Would you return every line of the listing below that has "agent" in it?

○ ○ ○ ○ ○ ○ ○

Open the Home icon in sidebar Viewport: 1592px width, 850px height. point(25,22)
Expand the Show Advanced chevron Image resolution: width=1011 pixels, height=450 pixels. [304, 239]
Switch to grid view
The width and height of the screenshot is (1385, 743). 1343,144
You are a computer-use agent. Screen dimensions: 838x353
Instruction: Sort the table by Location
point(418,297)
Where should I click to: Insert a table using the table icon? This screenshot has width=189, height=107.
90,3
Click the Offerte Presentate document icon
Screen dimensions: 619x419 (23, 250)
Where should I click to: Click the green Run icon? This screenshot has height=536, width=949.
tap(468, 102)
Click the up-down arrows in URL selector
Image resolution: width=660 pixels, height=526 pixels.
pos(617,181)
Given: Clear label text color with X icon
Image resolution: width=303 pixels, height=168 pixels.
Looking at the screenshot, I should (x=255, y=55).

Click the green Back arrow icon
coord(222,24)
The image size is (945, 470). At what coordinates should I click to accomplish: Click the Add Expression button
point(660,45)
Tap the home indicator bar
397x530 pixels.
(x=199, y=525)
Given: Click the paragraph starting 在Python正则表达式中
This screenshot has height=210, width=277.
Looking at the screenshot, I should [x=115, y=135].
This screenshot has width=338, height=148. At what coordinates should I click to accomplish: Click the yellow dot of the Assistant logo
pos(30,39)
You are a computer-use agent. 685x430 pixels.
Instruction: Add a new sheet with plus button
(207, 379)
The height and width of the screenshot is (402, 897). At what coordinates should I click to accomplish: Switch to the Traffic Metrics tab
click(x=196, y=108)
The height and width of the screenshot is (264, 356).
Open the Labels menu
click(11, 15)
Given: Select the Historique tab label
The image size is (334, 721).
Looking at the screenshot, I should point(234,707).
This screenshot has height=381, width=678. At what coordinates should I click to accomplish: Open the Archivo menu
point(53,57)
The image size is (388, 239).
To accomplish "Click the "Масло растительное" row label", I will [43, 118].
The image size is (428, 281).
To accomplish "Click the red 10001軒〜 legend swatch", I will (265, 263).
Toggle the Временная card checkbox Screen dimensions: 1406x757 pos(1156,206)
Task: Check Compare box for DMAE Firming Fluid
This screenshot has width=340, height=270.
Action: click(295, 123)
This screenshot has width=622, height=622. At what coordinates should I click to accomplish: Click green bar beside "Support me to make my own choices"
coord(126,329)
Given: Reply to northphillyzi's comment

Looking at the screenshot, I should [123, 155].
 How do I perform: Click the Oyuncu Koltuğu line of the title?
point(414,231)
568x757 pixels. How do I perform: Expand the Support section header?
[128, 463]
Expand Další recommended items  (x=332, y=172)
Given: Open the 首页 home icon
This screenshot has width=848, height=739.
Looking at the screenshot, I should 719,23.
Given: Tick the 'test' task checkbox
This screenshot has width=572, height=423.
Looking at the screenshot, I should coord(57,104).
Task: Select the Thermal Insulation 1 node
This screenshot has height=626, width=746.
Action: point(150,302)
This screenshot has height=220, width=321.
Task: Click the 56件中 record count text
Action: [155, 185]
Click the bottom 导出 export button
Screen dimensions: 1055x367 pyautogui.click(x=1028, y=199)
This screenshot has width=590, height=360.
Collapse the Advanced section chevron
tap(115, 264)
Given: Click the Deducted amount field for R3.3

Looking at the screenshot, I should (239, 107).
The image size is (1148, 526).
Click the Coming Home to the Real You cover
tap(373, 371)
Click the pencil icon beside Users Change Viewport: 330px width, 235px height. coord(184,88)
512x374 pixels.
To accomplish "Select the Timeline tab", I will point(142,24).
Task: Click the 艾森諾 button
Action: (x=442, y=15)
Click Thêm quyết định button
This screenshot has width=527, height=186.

○ ○ ○ ○ ○ ○ ○

• [Answer below]:
You are a computer-use agent. Screen dimensions: 838x353
You are a computer-use agent. 685x430 pixels.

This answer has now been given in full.